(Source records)
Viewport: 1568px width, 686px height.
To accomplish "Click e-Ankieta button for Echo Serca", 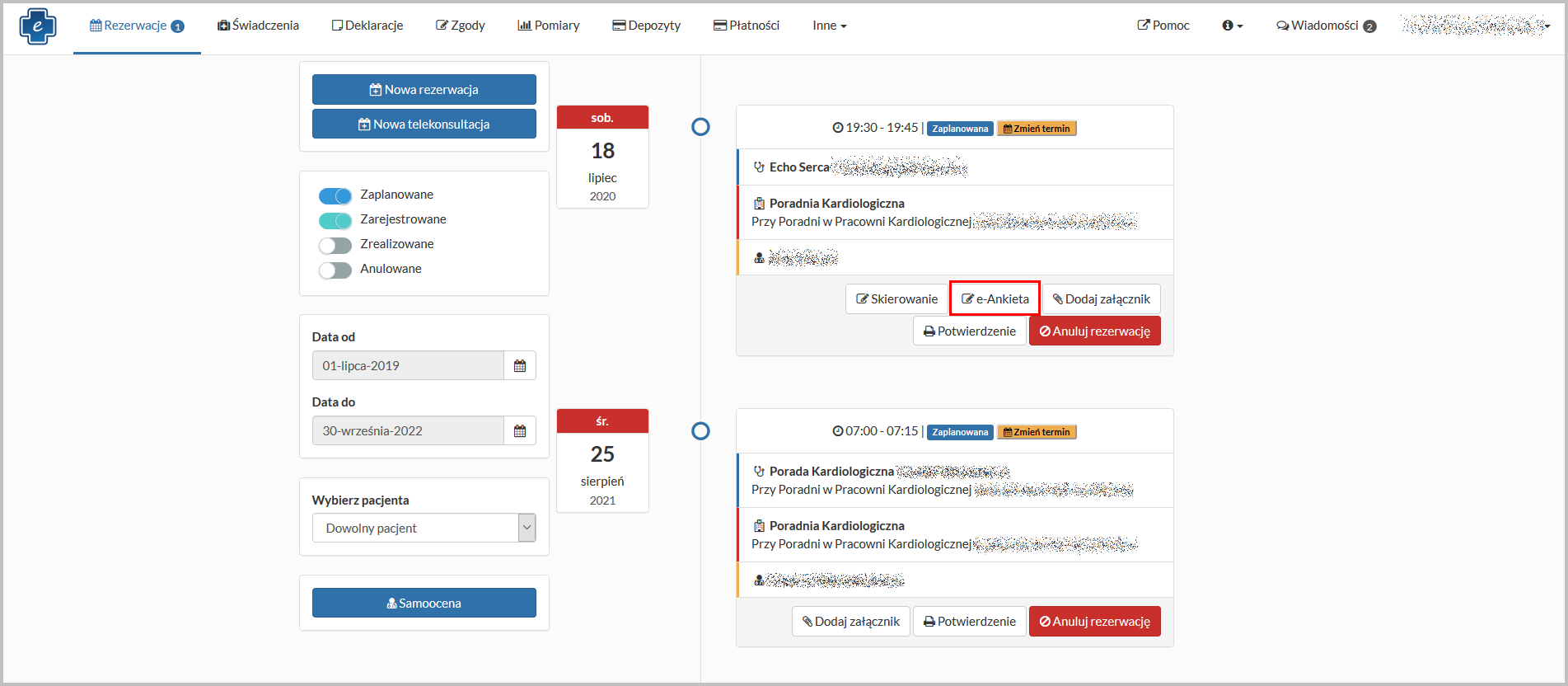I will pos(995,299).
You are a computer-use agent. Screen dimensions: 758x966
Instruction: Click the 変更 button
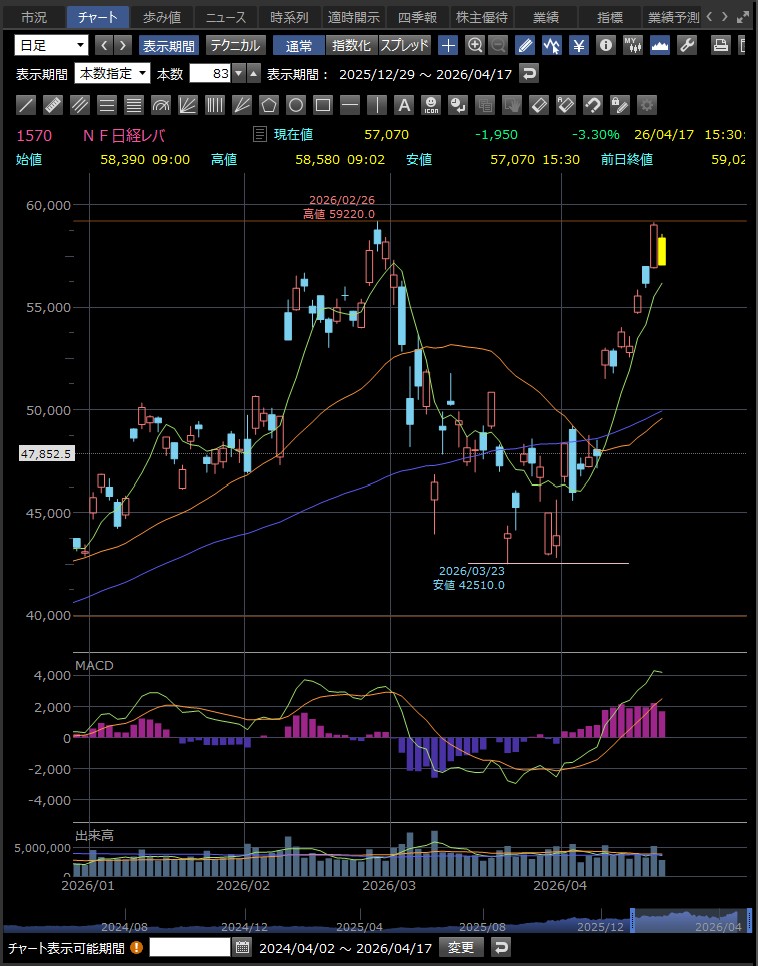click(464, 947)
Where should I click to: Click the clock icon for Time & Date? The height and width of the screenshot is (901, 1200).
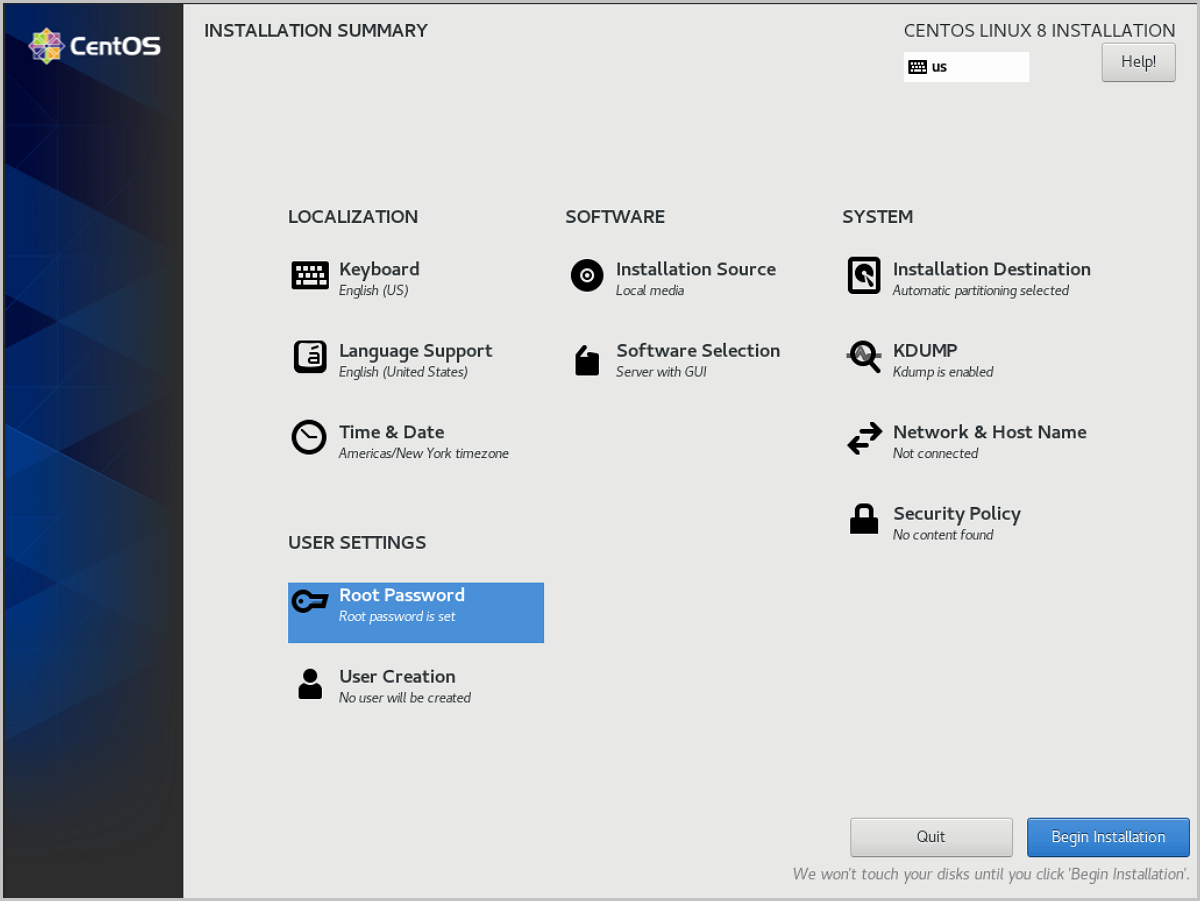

...

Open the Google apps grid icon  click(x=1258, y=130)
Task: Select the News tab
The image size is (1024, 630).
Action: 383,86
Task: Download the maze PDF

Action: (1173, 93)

> [Exercise instructions] When the string "icon" appears in a line of the records above, that line is to be copied.

> [Solution]
Where should I click to: Click the clock icon for Time & Date? The height and width of the screenshot is (901, 1200).
Open the Google apps grid icon  click(x=1258, y=130)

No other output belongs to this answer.